Photograph of PSNI bicycle
Source: Police Museum
A Police Service of Northern Ireland (PSNI) bicycle used to patrol Belfast City Centre. The Independent Commission into Policing in Northern Ireland (Patten) report found that policing in Northern Ireland had become distorted by the sustained threat of terrorist attacks. Patten envisaged a new police force, that operated in a secure society and was free to work closely with the public. He advocated that “policing with the community” should be a core function of the PSNI and recommended that every neighbourhood or rural area should have a dedicated policing team consisting of officers with three to five years experience of that location. These officers would wear name badges and patrol their area by foot or bicycle.

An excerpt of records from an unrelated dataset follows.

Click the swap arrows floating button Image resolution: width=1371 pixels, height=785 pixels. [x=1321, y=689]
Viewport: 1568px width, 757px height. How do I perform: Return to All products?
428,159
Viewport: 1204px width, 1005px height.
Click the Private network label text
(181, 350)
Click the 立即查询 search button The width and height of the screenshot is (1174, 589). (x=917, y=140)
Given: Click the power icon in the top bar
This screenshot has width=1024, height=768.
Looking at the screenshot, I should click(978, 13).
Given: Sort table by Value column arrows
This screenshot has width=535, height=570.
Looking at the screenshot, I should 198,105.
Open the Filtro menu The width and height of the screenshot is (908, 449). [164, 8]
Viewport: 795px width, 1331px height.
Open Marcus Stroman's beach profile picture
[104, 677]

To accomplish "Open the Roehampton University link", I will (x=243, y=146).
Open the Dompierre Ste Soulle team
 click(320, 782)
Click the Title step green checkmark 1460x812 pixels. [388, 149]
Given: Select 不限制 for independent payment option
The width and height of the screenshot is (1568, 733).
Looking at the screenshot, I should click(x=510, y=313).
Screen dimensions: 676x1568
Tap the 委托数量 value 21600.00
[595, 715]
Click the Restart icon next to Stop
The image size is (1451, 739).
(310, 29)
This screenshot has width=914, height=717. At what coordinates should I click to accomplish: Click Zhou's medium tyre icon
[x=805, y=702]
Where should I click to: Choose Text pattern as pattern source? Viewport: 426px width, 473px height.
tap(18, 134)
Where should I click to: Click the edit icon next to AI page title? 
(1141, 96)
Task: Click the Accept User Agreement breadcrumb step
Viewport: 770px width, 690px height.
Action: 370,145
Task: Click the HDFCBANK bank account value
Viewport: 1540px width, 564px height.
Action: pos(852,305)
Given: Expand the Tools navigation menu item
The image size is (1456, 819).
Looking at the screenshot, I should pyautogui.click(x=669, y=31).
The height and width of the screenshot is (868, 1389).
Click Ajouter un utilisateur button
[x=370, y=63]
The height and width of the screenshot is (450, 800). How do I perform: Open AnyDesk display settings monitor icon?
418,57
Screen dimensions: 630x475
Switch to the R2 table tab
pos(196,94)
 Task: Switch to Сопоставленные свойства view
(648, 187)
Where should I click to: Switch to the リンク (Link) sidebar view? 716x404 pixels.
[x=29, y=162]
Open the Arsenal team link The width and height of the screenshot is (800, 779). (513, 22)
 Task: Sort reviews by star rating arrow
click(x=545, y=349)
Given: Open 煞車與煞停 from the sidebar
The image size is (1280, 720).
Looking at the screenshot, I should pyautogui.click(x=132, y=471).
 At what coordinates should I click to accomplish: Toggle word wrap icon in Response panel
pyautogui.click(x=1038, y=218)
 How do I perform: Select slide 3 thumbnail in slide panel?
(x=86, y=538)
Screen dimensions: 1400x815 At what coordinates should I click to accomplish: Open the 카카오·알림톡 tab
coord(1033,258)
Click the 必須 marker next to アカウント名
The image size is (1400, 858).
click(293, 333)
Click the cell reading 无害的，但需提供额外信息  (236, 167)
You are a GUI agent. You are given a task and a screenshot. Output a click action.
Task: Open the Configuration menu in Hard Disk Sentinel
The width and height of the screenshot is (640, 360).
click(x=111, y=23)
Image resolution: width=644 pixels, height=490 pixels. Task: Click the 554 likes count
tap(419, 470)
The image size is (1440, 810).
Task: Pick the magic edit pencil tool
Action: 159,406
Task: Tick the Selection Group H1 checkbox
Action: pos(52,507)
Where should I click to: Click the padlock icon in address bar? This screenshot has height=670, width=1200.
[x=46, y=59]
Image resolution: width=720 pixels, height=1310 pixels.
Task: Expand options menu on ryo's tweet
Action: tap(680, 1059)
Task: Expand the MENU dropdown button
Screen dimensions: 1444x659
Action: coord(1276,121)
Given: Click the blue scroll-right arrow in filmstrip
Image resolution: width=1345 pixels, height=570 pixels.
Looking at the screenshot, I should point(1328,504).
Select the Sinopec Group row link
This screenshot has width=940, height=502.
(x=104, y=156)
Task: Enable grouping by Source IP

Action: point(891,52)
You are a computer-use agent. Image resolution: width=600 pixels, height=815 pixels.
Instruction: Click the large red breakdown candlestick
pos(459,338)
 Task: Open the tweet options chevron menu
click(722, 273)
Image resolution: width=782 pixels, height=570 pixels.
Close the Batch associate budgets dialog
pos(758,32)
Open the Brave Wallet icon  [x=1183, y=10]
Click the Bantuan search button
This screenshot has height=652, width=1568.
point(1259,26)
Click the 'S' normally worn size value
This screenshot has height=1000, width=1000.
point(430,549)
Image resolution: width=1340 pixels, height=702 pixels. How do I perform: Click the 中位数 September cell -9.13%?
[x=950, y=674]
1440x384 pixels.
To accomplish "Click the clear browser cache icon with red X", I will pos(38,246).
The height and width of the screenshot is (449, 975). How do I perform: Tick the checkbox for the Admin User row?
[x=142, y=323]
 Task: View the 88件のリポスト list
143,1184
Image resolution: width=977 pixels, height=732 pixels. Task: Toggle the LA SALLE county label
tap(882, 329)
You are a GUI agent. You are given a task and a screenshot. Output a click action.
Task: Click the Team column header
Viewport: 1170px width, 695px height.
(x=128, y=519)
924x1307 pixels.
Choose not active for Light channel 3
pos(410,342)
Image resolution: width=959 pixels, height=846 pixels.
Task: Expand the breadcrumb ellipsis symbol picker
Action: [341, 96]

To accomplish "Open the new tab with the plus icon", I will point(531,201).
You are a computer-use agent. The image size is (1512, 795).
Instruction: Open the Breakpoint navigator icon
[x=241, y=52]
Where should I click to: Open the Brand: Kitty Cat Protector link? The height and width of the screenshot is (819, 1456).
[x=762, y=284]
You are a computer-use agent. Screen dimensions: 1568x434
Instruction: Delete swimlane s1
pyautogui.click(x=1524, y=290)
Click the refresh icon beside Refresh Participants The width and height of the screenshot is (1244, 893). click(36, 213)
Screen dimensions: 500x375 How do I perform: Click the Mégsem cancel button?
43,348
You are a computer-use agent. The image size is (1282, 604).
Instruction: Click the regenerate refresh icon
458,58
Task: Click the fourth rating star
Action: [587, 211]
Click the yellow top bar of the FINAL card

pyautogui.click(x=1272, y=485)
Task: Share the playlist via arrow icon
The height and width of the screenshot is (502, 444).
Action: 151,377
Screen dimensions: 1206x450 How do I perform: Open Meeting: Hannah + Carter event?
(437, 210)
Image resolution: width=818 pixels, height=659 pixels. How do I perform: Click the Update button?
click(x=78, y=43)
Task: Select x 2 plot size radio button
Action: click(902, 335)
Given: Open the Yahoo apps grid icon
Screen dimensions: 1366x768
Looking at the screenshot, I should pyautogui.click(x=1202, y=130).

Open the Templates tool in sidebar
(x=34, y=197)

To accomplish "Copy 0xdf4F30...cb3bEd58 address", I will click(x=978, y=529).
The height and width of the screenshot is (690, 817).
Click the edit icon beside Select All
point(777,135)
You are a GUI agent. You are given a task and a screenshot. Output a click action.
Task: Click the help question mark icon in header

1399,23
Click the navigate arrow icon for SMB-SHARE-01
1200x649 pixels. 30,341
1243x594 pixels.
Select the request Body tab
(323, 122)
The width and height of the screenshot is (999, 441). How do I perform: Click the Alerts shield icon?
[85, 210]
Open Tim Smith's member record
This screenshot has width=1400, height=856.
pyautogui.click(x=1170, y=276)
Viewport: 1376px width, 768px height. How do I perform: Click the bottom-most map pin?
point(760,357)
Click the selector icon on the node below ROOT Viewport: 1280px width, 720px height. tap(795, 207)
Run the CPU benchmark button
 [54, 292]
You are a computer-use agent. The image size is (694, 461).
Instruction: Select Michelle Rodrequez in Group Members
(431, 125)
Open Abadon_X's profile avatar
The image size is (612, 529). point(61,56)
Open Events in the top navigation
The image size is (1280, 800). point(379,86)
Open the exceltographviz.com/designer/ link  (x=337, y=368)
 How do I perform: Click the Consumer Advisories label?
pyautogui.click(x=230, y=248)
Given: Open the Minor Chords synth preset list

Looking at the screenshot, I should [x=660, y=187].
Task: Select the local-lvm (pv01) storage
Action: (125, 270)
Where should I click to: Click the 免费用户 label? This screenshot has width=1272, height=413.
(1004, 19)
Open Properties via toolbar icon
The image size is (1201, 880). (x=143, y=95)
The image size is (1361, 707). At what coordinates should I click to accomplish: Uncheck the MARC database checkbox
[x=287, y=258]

In July 2007, the PSNI commenced their Neighbourhood Policing Programme to give every "neighbourhood" access to local policing and 147 bicycles were purchased for patrolling these areas. In 2016, there are 26 Local Policing Teams (LPTs) and 34 Neighbourhood Policing Teams (NPTs) in Northern Ireland. Their aim is to protect people in their communities, prevent crime and detect offenders. Officers in LPTs are assigned ownership of a particular area and are tasked with dealing with crime and community issues. NPTs provide an additional dedicated policing presence in areas of high crime or disorder. Budget restrictions and the dissident Republican threat has prevented the PSNI from supporting high visibility patrolling in all areas.